Giovanni Lanfranco (26 January 1582 – 30 November 1647) was an Italian painter of the Baroque period.

Biography
Giovanni Gaspare Lanfranco was born in Parma, the third son of Stefano and Cornelia Lanfranchi, and was placed as a page in the household of Count Orazio Scotti. His talent for drawing allowed him to begin an apprenticeship with the Bolognese artist Agostino Carracci, brother of Annibale Carracci, working alongside fellow Parmese Sisto Badalocchio in the local Farnese palaces. When Agostino died in 1602, both young artists moved to Annibale's large and prominent Roman workshop, which was then involved in working on the Galleria Farnese in the Palazzo Farnese gallery ceiling. Lanfranco is considered to have contributed to the panel of Polyphemus and Galatea (replica in Doria Gallery) and some minor works in the room.
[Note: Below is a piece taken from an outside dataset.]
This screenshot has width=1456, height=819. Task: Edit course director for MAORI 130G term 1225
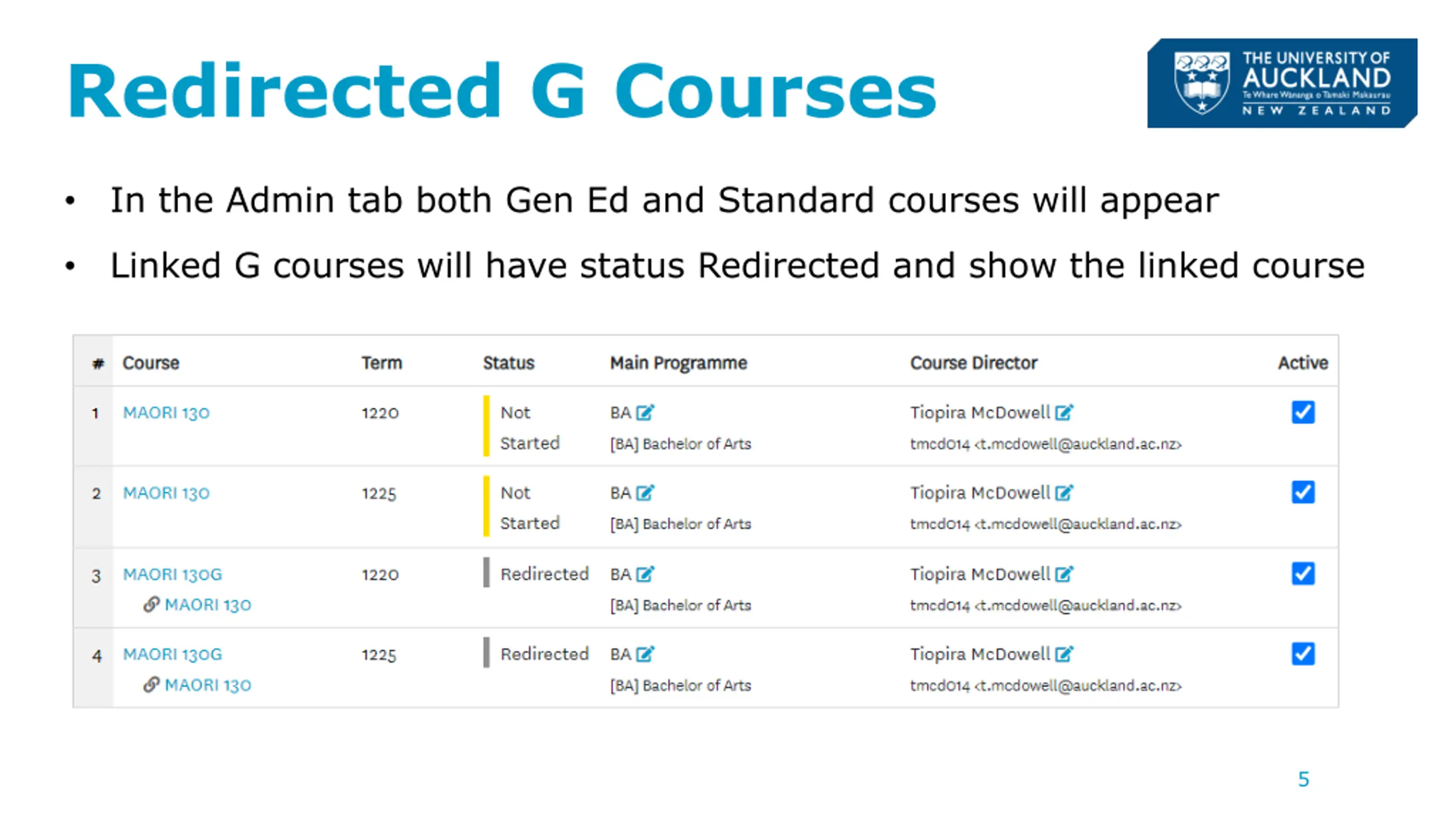point(1064,654)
Afterwards, while still technically a member of the Carracci studio of Carracci, Lanfranco, along with Guido Reni and Francesco Albani, frescoed the Herrera (San Diego) Chapel in San Giacomo degli Spagnoli (1602–1607). He also participated in the fresco decoration of San Gregorio Magno and of the Cappella Paolina in Santa Maria Maggiore.

Independent work

By 1605, Lanfranco was obtaining some independent commissions; for example, he contributed paintings to the Camerino degli Eremiti in the Palazzetto Farnese (also known as Casino della Morte), once a low building on the Via Giulia, adjacent to the church of Santa Maria dell’Orazione e Morte. The camerino had been constructed by Cardinal Odoardo Farnese, next to his palace and gardens, and was destroyed in 1734 to allow for the construction of the aforementioned church. Of the canvases and frescoes by Domenichino, Girolamo Pulzone, Paul Bril, and Lanfranco, some are conserved in the new church. Among other works, Lanfranco contributed to this series, the eccentric Translation of the Magdalen.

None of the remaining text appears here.